Mairi Dupar, CDKN Global Public Affairs Coordinator, speaks with South Asian journalists and editors meeting in Kathmandu, Nepal, about which stories on women and climate change should be grabbing the headlines.

One glance across a roomful of the South Asia Climate Change Award (SACCA) Media Fellows– and it looks like a microcosm of South Asian society. Here are women and men in equal measure, from the low plains of Sri Lanka and Tamil Nadu to the high mountains of Bhutan, and a gurgling baby passed eagerly from one Fellow to another, when she is not nursing in her mother’s arms.

What is notable in this serious, but spirited, professional gathering is the Media Fellows’ commitment to exploring gender relations and gender roles as they relate to climate and development. Perhaps it is the group’s diverse constitution that has brought this sensitive issue to the fore.

We are nearing the end of the inaugural retreat for the SACCA Fellows, organised by Panos South Asia and supported by CDKN, in Kathmandu, Nepal. A formal session during the week-long retreat was dedicated to gender and climate change, but the topic also figures prominently in mealtime conversations and in Fellows’ planning for the print, broadcast and online coverage they will produce using their award funds, in the coming months.

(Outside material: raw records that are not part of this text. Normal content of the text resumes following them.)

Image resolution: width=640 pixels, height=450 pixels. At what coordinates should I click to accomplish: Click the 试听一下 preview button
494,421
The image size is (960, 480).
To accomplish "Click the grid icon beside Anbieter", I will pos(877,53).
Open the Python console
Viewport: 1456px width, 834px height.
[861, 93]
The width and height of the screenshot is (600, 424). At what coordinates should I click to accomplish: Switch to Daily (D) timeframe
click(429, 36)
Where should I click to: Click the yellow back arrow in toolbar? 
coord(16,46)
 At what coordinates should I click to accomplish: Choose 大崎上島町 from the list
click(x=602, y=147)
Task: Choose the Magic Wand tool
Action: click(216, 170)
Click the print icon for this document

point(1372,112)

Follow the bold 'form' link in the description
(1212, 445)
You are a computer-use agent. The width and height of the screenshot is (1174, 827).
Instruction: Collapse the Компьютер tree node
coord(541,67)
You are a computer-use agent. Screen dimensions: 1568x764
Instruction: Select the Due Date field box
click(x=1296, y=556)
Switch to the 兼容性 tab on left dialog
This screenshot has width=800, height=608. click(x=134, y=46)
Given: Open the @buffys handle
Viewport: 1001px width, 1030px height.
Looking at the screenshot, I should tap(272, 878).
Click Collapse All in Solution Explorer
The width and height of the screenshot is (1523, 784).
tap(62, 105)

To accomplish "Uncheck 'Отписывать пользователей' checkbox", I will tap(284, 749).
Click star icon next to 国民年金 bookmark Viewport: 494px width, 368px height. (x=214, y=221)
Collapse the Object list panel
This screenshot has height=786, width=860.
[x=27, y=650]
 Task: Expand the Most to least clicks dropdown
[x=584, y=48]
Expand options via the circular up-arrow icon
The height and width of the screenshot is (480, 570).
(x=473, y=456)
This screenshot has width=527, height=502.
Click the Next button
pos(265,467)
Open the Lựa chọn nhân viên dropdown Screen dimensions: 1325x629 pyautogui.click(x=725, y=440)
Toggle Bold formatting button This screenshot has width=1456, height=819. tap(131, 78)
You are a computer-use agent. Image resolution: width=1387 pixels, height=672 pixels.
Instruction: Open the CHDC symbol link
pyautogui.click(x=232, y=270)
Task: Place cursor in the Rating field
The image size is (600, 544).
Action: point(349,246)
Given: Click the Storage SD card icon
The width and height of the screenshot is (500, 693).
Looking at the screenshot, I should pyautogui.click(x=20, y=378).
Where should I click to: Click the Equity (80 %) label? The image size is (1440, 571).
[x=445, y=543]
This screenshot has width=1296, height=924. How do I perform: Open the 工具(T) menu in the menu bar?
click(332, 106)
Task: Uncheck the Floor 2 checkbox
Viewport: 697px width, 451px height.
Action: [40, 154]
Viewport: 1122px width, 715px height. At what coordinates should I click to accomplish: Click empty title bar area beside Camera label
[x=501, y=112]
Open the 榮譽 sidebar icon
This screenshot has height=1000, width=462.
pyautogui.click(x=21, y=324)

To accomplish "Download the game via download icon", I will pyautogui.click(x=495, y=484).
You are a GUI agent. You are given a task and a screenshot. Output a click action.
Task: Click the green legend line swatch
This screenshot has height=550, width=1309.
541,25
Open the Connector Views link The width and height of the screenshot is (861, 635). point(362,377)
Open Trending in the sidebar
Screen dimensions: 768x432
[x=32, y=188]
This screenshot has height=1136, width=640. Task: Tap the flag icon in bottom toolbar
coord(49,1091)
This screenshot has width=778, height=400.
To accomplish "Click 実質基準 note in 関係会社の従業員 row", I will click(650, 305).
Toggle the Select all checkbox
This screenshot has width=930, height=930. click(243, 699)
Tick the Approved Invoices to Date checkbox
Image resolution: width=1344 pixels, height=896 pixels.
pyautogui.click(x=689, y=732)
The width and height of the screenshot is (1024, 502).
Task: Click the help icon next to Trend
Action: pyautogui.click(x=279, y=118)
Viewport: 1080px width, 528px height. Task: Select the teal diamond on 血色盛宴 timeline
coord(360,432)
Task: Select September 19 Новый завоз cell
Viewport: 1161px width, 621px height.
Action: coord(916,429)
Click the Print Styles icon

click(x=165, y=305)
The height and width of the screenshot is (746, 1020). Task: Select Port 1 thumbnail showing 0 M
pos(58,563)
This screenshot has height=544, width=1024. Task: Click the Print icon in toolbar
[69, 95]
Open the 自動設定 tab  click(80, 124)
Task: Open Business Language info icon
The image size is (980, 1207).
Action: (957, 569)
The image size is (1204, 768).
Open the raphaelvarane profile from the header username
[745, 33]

The Fellows were selected through a competitive process to receive grants for climate change and development reporting. The grants will enable them to take time away from the newsroom and  travel in the field; here they expect to uncover important stories about the impacts of climate change on poor people’s lives, and possible solutions. In total, the 48 Fellows (24 this year, 24 next year) will each produce 10 pieces of media coverage, in a mix of English and local languages. An independent panel will choose one piece, each year, to crown with the SACCA Media Excellence Award.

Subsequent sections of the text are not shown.